Verfremdete Walzermusik bringt der bärtige Tschaikowsky (Daniel Holzhauser) mit in die Gleichung ein, über dessen ebenfalls rätselhaften Tod Vivier in seinen letzten Jahren eine Oper plante. Anstelle einer dokumentarischen oder akkurat biographischen Dramaturgie hangeln sich Nikodijevic und sein Librettist Gunther Geltinger nicht weniger sklavisch an Schlüsselstationen und Schlüsselwerken in Viviers Leben und an Motiven der Homoerotik und des Rituals entlang. Viviers tragisches Leben bietet sich in der Tat hervorragend für tiefenpsychologische Deutungen an. So gerät man hier auch in keine Interpretationsnot, wenn Claude, der während seiner Jugend im Priesterseminar vor allem den Weg zur Musik fand, mit dem von Speeren durchbohrten Märtyrer Sebastian den Liebesakt in seinem Mordbett vollzieht mit den Worten: „Wie schön sind deine Wunden, Blut soll mich erheben, so tief sind deine Wunden, Schmerz will ich erstreben“.

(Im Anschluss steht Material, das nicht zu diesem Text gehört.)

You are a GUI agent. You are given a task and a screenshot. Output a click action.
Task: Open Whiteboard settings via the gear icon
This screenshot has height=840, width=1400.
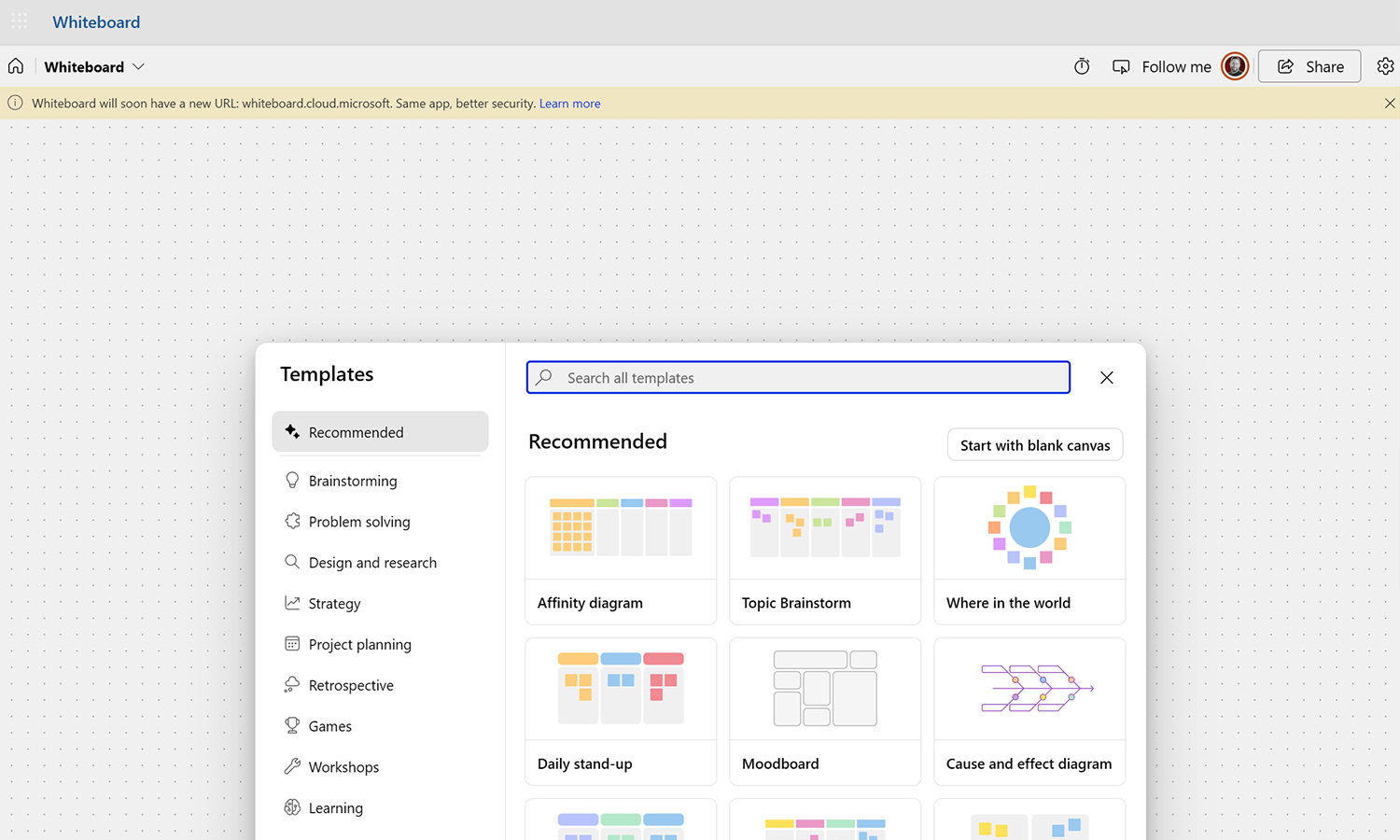pos(1385,65)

Viviers Reise nach Fernost taucht die Bühne in tiefes Rot. Während ein Zeremonienmeister mit kleinen Sumo-Adjutanten Claude ritualhaft in einen Kreis von leuchtenden Speeren einschließt, webt sich fernöstlich anklingendes Holzschlagwerk in die Partitur – und das sind dann Momente so plump, dass Gott erbarm. Dazwischen immer wieder Claude allein im lyrischen Niemandsland zwischen Leben, Tod und Kunst: frontales Stehtheater in Blau. So wie das Licht durch alle Farben des Regenbogens wandert, bedient auch der jeweilige Musikstil eine breite Palette, bis er im violetten Showdown der Mordszene in einer musicalartigen rhythmischen Energiebombe kulminiert. Doch selbst diese verstehen die lethargisch wie durch ein Aquarium sich bewegenden Darsteller auf der Bühne zu entschärfen. Eines jedenfalls hat die Uraufführung von Nikodijevics Kammeroper „Vivier“ bewiesen: Ein großartiger Stoff in einer risikoarmen Leere-Bühne-Ästhetik allein ist kein Garant für Erfolg. Und der war, dem müden Applaus nach zu urteilen, überschaubar.